* [Instructions for the task]:
The listing below should be printed exactly, though its pictures must not be.
:: Supplied data ::
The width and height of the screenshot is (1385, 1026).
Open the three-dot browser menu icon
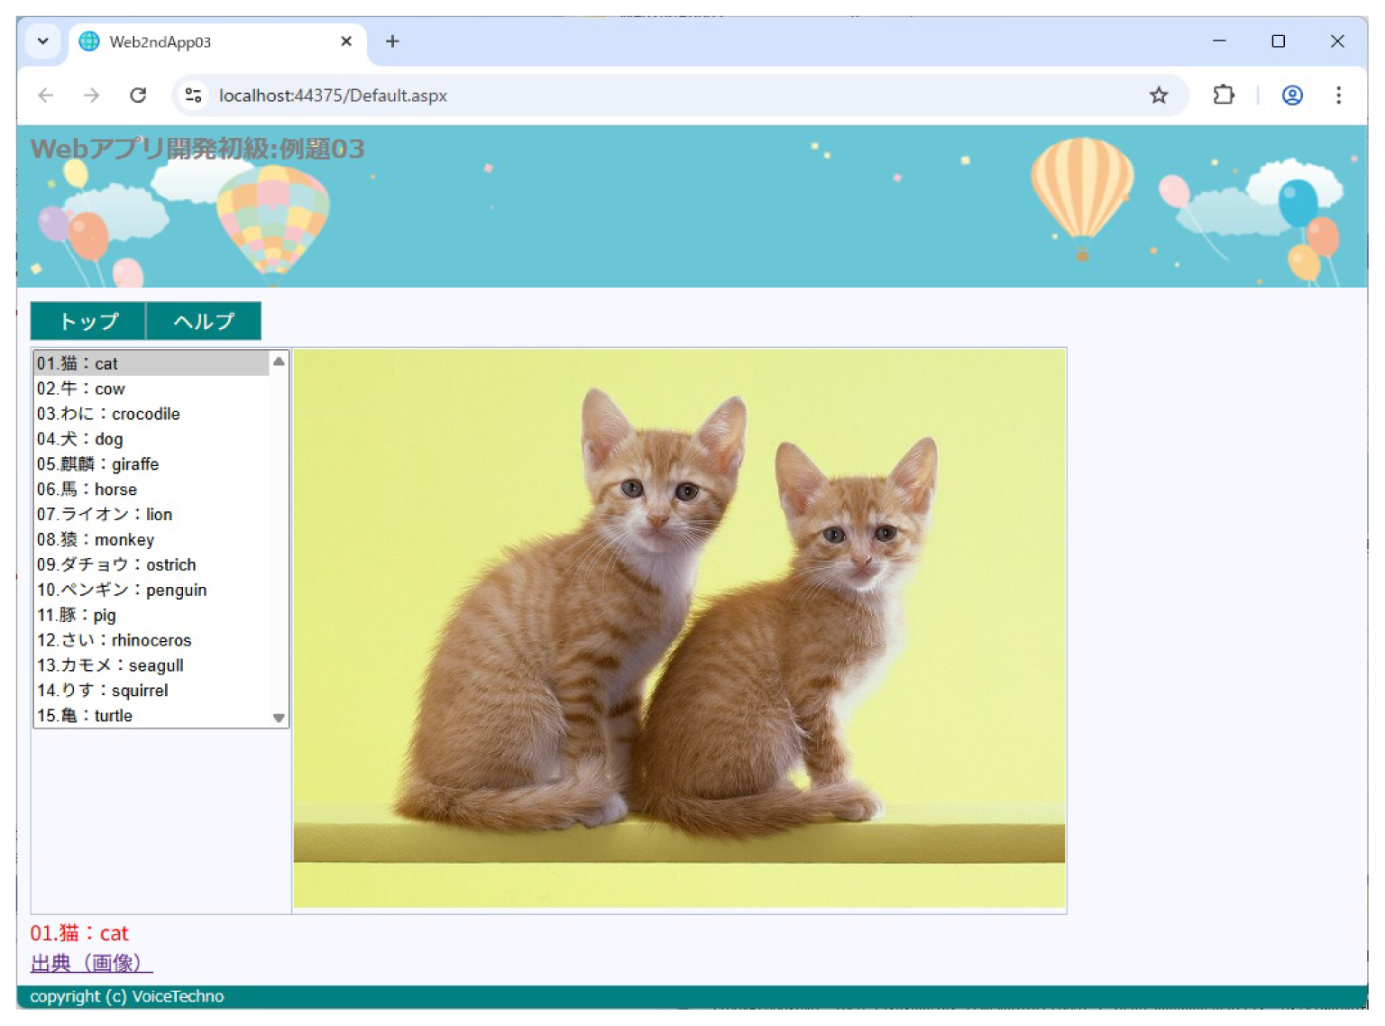click(1339, 95)
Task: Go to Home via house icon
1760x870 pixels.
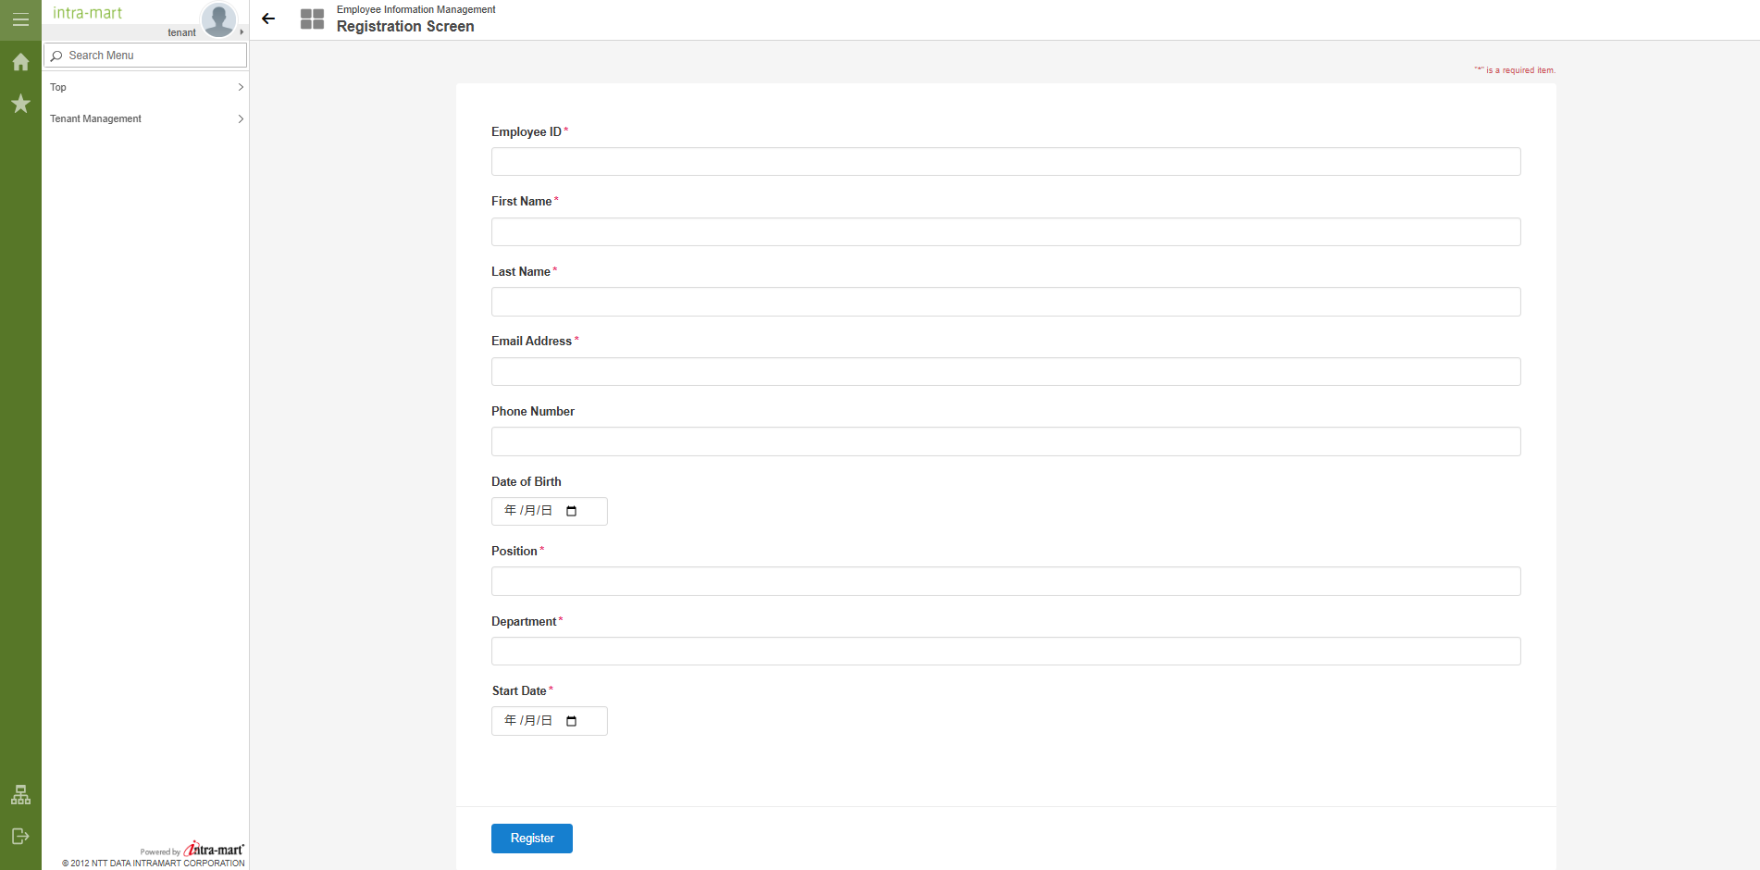Action: pyautogui.click(x=20, y=62)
:::
* [Response]:
The width and height of the screenshot is (1385, 1026).
Open the three-dot browser menu icon
click(1339, 95)
Task: Go to Home via house icon
1760x870 pixels.
Action: pyautogui.click(x=20, y=62)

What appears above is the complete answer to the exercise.